Tuesday, July 13, 2010
Basso Counts On Experience Against Young Guns
Ivan Basso speaks to the press on the Tour's rest day in Morzine-Avoriaz.
Ivan Basso (Liquigas-Doimo), 13th overall and 2:41 behind Cadel Evans (BMC Racing Team) on general classification at the first rest day, is looking for better results in the upcoming two thirds of the Tour de France. The 32-year-old Italian doesn't blame anyone but himself for the time lost on the cobblestones and predicts Lance Armstrong (RadioShack) will still be an important rider in this race.
"I think the first part of the Tour de France hasn't been very good for me because I came out of the cobblestones stage with more of a deficit than I should," the winner of the 2010 Giro d'Italia told reporters during the first rest day in Morzine. "It's partly due to bad luck and partly my fault. A rider like me should have been in the first positions but my problem in my profession is my lack of agility that penalizes me and costs me too much energy. But this is the Tour. It's so competitive, it's not simple to do just what you want."
The captain of Liquigas-Doimo felt reassured after the first mountain stage. "It takes me back to the same ambitions I had before the Tour started," Basso said. "Yesterday I was at the front at my ease. But this stage has said very little about the hierarchy of the Tour. All the favorites are still up there. The only thing that happened was Armstrong's bad luck. His crash has jeopardized everything.
"You know the respect I have for him and the friendship I have with him. He arrived super-determined but now the yellow jersey is unworkable. This morning I've seen him on his bike, it means he wants to do something in this Tour before the end.
"We've done only one third of the Tour," Basso said. "There is the second third coming and the third third! I don't remember in my whole career having experienced such high temperatures. Yesterday again it showed 40 and 41°C on my SRM, that was with other riders surrounding me. Therefore, we don't know what's going to happen next in this race. Maybe those like me and [current race leader Cadel] Evans who have done the Giro will benefit from the foundations we have, or we'll be killed and put on a cross by those who will be fresher because of not having raced much."

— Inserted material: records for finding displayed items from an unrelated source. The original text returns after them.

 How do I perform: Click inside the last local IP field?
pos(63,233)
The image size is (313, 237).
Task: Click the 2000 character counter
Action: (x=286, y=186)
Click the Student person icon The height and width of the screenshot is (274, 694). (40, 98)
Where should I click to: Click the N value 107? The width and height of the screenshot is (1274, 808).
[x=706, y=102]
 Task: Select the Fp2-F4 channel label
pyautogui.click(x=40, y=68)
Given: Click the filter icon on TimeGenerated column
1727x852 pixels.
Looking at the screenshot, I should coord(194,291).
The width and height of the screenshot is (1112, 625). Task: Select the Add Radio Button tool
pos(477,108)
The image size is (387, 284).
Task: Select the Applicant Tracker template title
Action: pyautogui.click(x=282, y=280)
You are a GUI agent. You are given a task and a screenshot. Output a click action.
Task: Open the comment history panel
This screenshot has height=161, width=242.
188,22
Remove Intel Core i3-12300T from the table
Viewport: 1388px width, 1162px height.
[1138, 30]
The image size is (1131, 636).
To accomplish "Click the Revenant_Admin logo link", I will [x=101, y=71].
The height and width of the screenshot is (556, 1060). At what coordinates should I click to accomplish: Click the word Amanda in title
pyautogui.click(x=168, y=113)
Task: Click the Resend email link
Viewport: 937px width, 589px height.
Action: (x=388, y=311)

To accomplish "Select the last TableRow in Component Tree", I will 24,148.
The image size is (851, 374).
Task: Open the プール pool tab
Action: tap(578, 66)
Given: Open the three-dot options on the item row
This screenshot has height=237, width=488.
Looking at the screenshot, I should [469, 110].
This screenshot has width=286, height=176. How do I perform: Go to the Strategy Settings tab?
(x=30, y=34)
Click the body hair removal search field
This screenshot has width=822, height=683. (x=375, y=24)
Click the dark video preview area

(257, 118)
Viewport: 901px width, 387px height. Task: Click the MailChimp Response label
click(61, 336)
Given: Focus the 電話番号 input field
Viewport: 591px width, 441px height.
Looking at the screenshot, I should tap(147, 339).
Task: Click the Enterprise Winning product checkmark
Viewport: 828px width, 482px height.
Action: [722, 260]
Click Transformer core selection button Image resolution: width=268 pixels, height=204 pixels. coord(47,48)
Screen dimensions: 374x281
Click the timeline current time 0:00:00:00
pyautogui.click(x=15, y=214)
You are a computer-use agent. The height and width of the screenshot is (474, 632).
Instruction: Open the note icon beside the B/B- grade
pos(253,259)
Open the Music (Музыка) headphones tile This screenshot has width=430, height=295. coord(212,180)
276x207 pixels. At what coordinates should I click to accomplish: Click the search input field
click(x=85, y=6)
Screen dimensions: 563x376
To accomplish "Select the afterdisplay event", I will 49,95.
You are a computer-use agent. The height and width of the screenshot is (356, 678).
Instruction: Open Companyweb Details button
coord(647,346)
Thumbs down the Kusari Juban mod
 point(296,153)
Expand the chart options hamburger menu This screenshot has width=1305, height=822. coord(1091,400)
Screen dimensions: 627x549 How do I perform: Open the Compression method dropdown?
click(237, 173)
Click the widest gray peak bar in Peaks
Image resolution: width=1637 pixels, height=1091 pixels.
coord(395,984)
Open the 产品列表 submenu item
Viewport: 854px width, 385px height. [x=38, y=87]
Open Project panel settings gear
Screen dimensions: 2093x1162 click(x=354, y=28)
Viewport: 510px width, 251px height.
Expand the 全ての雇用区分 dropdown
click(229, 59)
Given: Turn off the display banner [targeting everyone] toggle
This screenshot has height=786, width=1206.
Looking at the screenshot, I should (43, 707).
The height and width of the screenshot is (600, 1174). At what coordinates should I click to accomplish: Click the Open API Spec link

Basso hopes for "regularity and consistency" to be the key factors for him to ride for the final podium. He also counts on his association with Roman Kreuziger at Liquigas-Doimo. "Our strength is to be together when the front group will be only about ten riders," Basso said. "I'm very confident in my teammates. A climber like Sylvester Szmyd will be seen more when the race will be less aggressive. I'm convinced that my team will be well present at the hottest moments of the race.
"In yesterday's front group, about 50 percent of the athletes were young ones," said Basso, who has returned to the Tour de France five years after his last participation and encounters new adversaries. "They are more explosive than me. To beat them, I'll use my experience. Yesterday, Andy [Schleck], Contador and Kreuziger were the most brilliant. I haven't mentioned Cadel [Evans] yet but he's an athlete with expertise. He's got tenacity and resistance."